Les revendications de Mai 68 ont soufflé sur les jeunesses du monde. Au Mexique, au mois de juillet 1968, des milliers d’étudiants prennent les rues de Mexico. Contrairement aux lancers de pavés Parisiens, l’épisode Mexicain va être très vite réprimé par le gouvernement de Diaz Ordaz. La répression s’achève une soirée d’octobre, sur une place culte de la capitale, dans un horrible bain de sang. 50 ans plus tard, cette nuit est encore dans le coeur de beaucoup de mexicains qui chaque année occupent la rue avec un slogan “No se olvida el 2 de octubre” (Nous n’oublions pas le 2 octobre).
La nuit du 2 octobre 1968
À l’apogée de la répression, les derniers leaders étudiants encore libres, organisent un meeting sur Plaza de las Tres Culturas, à Mexico. Cet amphithéâtre naturel, en plein coeur de la capitale, est idéal pour rassembler la foule. Perché au 3ème étage de la tour Chihuahua, une grande barre d’HLM, les orateurs se passent le micro tour à tour, acclamés par une immense assemblée, composée d’étudiants, de femmes et d’enfants.
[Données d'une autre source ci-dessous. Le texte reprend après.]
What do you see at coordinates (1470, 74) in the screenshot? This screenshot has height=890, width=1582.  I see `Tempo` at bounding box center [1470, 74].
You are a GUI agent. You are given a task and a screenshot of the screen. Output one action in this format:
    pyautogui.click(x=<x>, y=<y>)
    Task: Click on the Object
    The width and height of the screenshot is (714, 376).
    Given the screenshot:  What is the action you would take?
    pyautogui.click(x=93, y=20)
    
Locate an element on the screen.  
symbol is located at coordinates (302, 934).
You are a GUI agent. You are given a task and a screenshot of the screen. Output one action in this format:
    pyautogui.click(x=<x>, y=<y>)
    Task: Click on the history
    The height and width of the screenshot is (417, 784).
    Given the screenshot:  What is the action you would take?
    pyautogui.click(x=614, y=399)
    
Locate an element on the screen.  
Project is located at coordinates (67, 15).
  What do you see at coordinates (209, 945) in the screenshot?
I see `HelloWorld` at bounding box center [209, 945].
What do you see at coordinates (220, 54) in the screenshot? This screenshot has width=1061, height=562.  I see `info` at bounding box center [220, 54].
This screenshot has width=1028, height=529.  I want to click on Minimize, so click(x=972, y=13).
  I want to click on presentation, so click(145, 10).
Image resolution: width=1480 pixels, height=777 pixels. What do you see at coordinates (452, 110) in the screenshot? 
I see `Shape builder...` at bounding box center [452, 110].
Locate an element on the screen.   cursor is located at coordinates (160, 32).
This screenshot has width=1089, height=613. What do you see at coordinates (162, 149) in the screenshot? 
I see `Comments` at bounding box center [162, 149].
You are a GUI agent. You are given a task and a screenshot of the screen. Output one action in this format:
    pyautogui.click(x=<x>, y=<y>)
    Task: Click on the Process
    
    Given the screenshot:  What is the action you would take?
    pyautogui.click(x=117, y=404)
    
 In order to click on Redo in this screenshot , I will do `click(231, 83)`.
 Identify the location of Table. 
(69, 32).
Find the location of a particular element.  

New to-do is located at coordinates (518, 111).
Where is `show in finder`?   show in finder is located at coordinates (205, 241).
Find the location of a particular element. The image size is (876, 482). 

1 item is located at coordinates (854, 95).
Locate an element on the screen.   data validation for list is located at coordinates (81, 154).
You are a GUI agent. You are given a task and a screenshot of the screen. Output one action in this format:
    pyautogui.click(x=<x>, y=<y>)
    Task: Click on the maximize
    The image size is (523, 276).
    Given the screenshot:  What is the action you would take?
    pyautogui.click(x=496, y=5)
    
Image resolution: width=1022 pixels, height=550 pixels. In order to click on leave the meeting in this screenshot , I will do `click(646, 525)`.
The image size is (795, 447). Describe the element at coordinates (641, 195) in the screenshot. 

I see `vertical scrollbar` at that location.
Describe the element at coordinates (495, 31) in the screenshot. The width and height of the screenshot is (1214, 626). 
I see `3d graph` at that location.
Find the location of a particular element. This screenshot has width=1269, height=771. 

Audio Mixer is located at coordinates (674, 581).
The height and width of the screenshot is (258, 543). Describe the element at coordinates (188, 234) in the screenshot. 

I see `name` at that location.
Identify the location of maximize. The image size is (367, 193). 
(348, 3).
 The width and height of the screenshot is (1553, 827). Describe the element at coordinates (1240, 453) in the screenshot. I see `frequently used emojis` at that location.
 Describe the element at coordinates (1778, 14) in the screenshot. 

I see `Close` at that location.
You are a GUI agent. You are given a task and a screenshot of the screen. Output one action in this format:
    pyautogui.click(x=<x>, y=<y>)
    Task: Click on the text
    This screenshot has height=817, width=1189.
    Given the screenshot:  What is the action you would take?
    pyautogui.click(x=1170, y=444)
Autour d’eux s’amassent des tanks et des escadrons de l’armée qui s’intègrent étrangement dans le paysage du moment. Personne ne pressent de danger. Un hélicoptère commence à ronronner au dessus de la place et s’immobilise près de l’Église coloniale de Santiago pour y lâcher une fusée lumineuse. C’est le signal. L’hystérie prend la foule qui essaie de se disperser au plus vite. Au micro un leader tente d’appeler au calme “No pasa nada, no pasa nada” (Tout va bien, il ne se passe rien). Mais les tirs fusent. Les troupes militaires avancent en escaladant les ruines aztèques de Tlatelolco. Ils tirent à vue sur le peuple. Les manifestants sont pris au piège et tentent de fuir vers l’unique sortie de la place en escaladant des corps et des murs hauts de 6 mètres. Le tout dans un horrible brouhaha de hurlements d’horreurs et de tirs de mitraillettes.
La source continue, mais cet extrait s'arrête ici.